Но все ж он не удержался и глянул туда, куда показывал корявым пальцем молдаван — в яму, полную гнилых щепок. Двое рабочих закончили разбирать старую деревянную беседку, убрали доски и теперь начали рыть большую яму под фундамент: на месте беседки будет баня.

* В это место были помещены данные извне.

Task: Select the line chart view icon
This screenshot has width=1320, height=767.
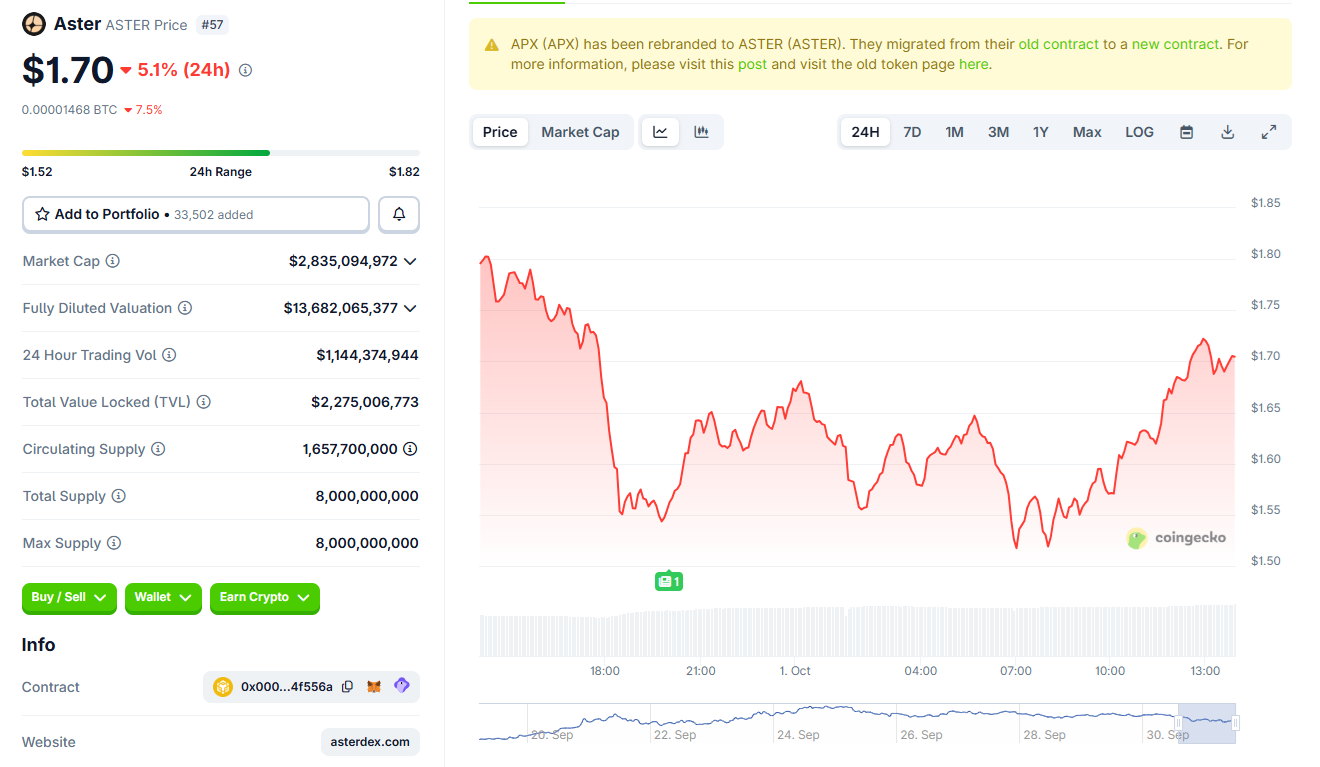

Нет, он не такой уж приземленный человек; беседка, увитая душистым горошком, — это хорошо, это стильно, беседка тоже нужна, только новая и поближе к ручью, там еще грот будет и мостик… Тут он в который раз вспомнил, что это она хотела беседку, и грот, и мостик, и в сердце провернулся нож от мясорубки — легонько, легонечко, да и нож был совсем уже тупой. Свалила, и слава богу, и времени-то уж сколько прошло — полгода… Она и сниться редко стала. Катя ничем не хуже нее. Катя из хорошей семьи, у Кати образование, на Кате хоть завтра жениться. А та… Ей только деньги от него были нужны. Правильно Олег тогда сказал: шлюха, дешевка! И не думать об этом. Но Сашка, Сашка… А! Она сама призналась, что Сашка не от него.

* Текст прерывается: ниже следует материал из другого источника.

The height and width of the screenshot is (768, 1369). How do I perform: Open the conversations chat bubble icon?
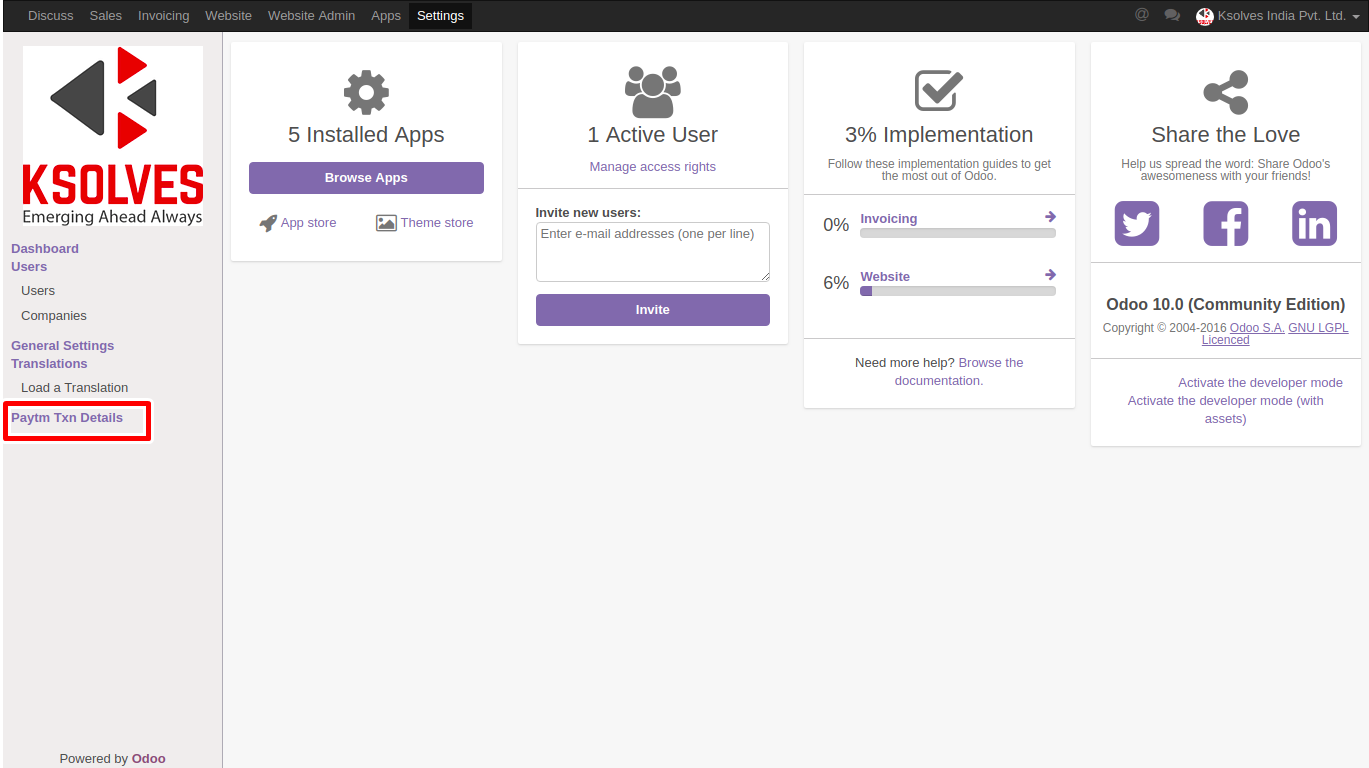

Она говорила: будем в беседке чай пить из самовара и есть черничное варенье, она знала, что он любит черничное. Было все-таки в ней кое-что хорошее, кроме красоты. Хозяйственная. Варенье варила, перебирала каждую ягодку… Катя не умеет варить варенье и вообще ничего по дому не умеет; но это чепуха, ему не нужна бесплатная кухарка, он платную наймет. Ему нужна жена изящная, образованная, чтоб выходить с нею в люди, в свет, чтобы могла разговор поддержать — о кинофестивалях, например, о текущей политике… А та — да пошла она! Беседка все равно будет построена, не для нее, для Кати, и непременно с душистым горошком, хоть это и глупый цветок, почти как герань… Короче, молдаваны разломали беседку. И вот пожалуйста: коробочка!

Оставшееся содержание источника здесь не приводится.